The play is titled, THAT’S WHAT SHE SAID. It is a short one act with five female characters.
The genesis of this one goes like this –
A couple millennials I know were enamored for a while of that double entendre joke – that’s what she said.
It won’t fit.
That’s what she said.
It’s too big.
That’s what she said.
Etc.
Photo by krakenimages on Unsplash |
It was all the rage at the time and by that I mean, annoying.
Since when I was their age we were still struggling to be heard,* I thought surely she has more to talk about than the size of someone’s dick and where it went or should go. So, I decided to see what else she had to say and spent an enjoyable few hours searching famous sayings by notable women and something else occurred to me.**
Sometimes, women don’t support other women. Whether this is an evolutionary artifact or social construct, who knows? Adding to that, the fact that each generation seems to look askance at every other generation and there we are. A big mess.
The 60s old hippie generation says – we stopped a war. We burned our bras and fought for reproductive freedom and equal pay, just so you girls can stroll into management positions.
The millennial generation says – put your bra back on grandma, you have no idea what the job market is like now or what we have to endure and what was that about reproductive freedom and equal pay?
They are both right.
Fast moving technological changes, pandemic losses, social upheaval and political unrest have created a world no one expected.
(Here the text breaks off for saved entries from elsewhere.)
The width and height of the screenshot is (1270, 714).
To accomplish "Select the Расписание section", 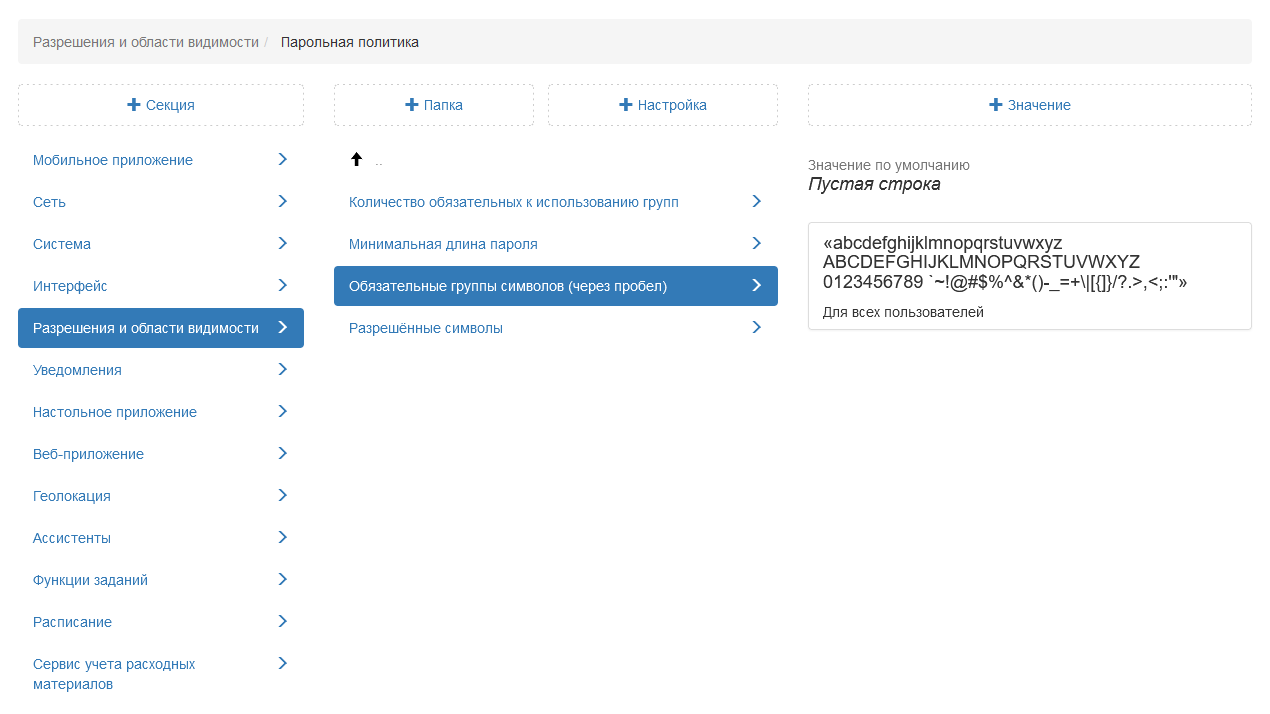I will click(72, 622).
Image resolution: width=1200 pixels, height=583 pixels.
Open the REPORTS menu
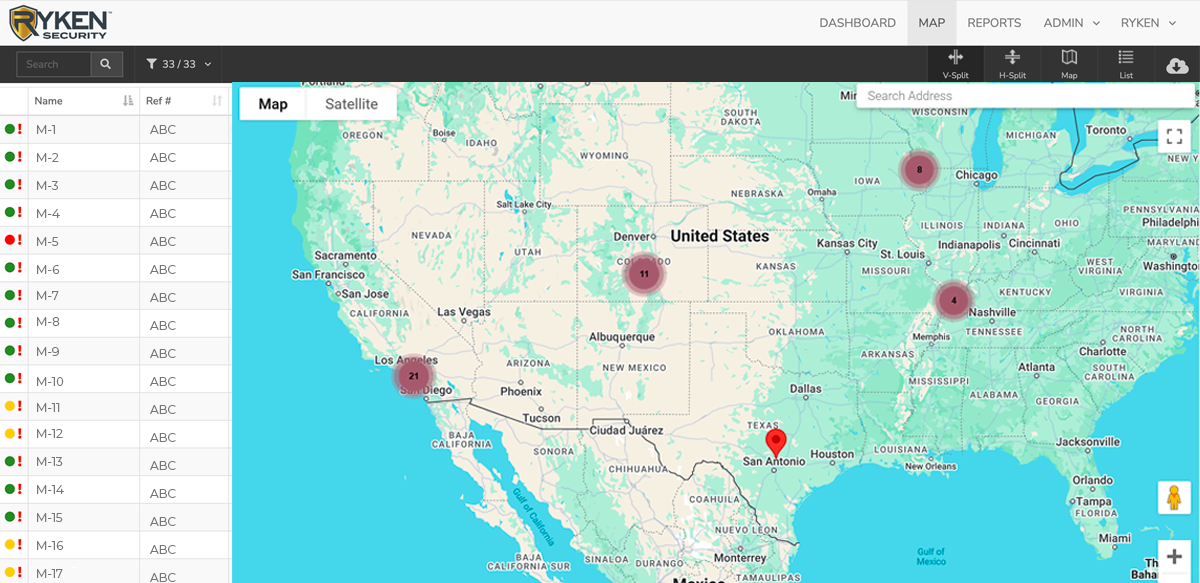(994, 22)
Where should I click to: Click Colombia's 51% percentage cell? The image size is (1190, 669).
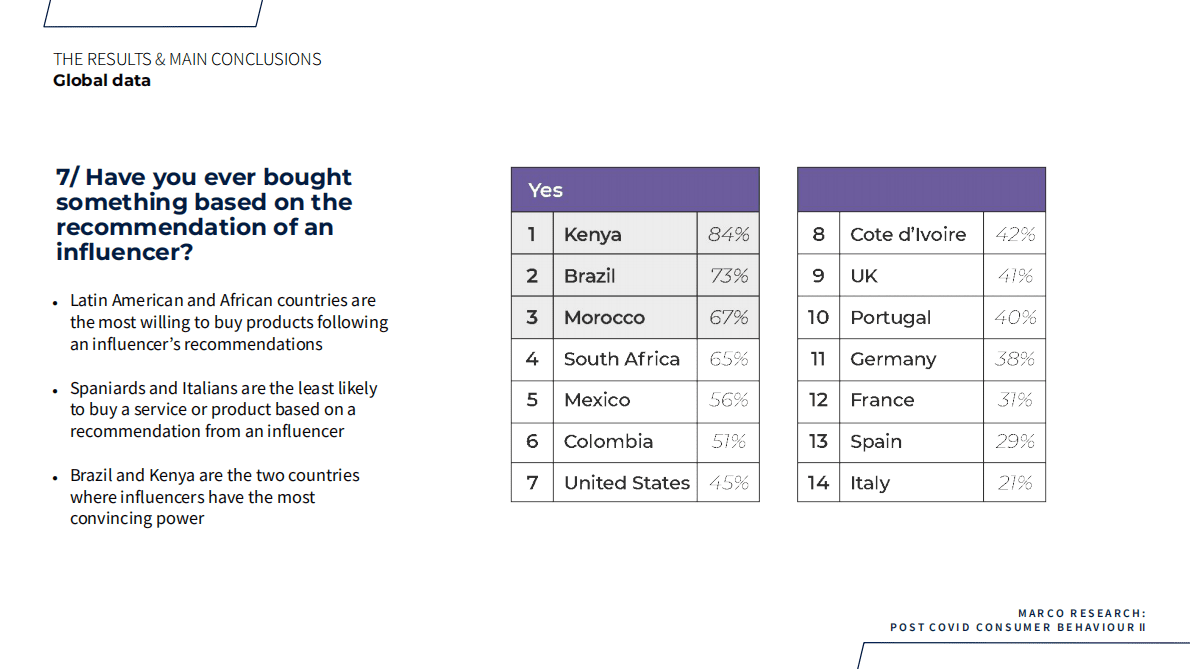(x=728, y=442)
And there’s still protests going on. #Timesup and #MeToo show it is still possible to move the needle on popular opinion and there’s a new generation doing just that.
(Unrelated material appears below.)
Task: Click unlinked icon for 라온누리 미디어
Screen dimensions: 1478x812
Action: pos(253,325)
But it might not hurt to acknowledge some of us stood across from police lines and got beaten bloody for our trouble or maybe just kept voting and writing and talking until we couldn’t help but be heard.
My daughter is committed to recycling. Once in a while I tell her, I was at the FIRST EARTH DAY and if it wasn’t for that, you wouldn’t be fussing at me about plastic water bottles now.
So I wrote a play with generations of smart, brave women watching over my shoulder and now she’s going to town.
Photo by saeed karimi on Unsplash |
Told through the words of women of renown, THAT’S WHAT SHE SAID is a one act play that moves female discourse from a double entendre joke to multi-generational discussion on what it means to be female in America when much of the country wants her to sit down and shush.
*has anything changed? Alas.
**the very best bit of being a writer, when the muse stoops to whisper – here’s a story.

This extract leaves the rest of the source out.